• Bacaan:
Marhaenist.id – Sebagai mantan aktifis Gerakan Mahasiswa Nasional Indonesia ( GMNI ), ketika menjelang pelaksanaan Kongres XXII di Bandung – Jawa Barat, seorang sahabat lama alumni GMNI bertanya kepada saya, “Bung Sil ente mau hadir gak pada acara Kongres GMNI di Bandung ? Saya langsung katakan bahwa saya tidak mau ikut- ikutan gawe – gawe di acara itu. Biarlah adik menentukan jalan mereka sendiri”.
Ketika Kongres mulai digelar, disaat pembukaan saya tidak melihat seorang pejabat tinggi negara yang membuka Kongres. Ternyata yang membuka Kongres bukan Presiden/Wakil Presiden atau minimal Menteri Pemuda dan Olahraga, ternyata yang membuka Kongres itu adalah salah seorang alumni Senior.
Menyaksikan perhelatan itu, dalam hati saya berkesimpulan bahwa Organisasi GMNI yang dimasa lalu menjadi kebanggaan saya, ternyata tidak lagi dipandang sebagai organisasi Mahasiswa yang layak diperhitungkan dalam percaturan politik kebangsaan kaum muda Indonesia.

• Baris yang Ditampilkan:
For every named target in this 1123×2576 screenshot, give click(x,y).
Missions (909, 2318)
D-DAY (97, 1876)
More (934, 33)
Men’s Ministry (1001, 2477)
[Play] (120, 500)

• Latihan 1: Salinlah dengan persis bagian bacaan tentang Kongres GMNI yang dimulai dengan kata-kata "Menyaksikan perhelatan itu, dalam" dan diakhiri dengan "kaum muda Indonesia.".
• Latihan 2: Buatlah ringkasan bacaan tentang Kongres GMNI dalam dua kalimat.

• Area Jawaban 1:
Menyaksikan perhelatan itu, dalam hati saya berkesimpulan bahwa Organisasi GMNI yang dimasa lalu menjadi kebanggaan saya, ternyata tidak lagi dipandang sebagai organisasi Mahasiswa yang layak diperhitungkan dalam percaturan politik kebangsaan kaum muda Indonesia.

• Area Jawaban 2: Menjelang Kongres XXII GMNI di Bandung, penulis, seorang mantan aktivis GMNI, menolak ajakan seorang sahabat lama untuk hadir dan memilih membiarkan para adik menentukan jalan mereka sendiri. Setelah menyaksikan kongres yang dibuka oleh seorang alumni senior, bukan oleh Presiden, Wakil Presiden, atau Menteri Pemuda dan Olahraga, penulis menyimpulkan bahwa GMNI tidak lagi dipandang sebagai organisasi mahasiswa yang layak diperhitungkan dalam percaturan politik kebangsaan kaum muda Indonesia.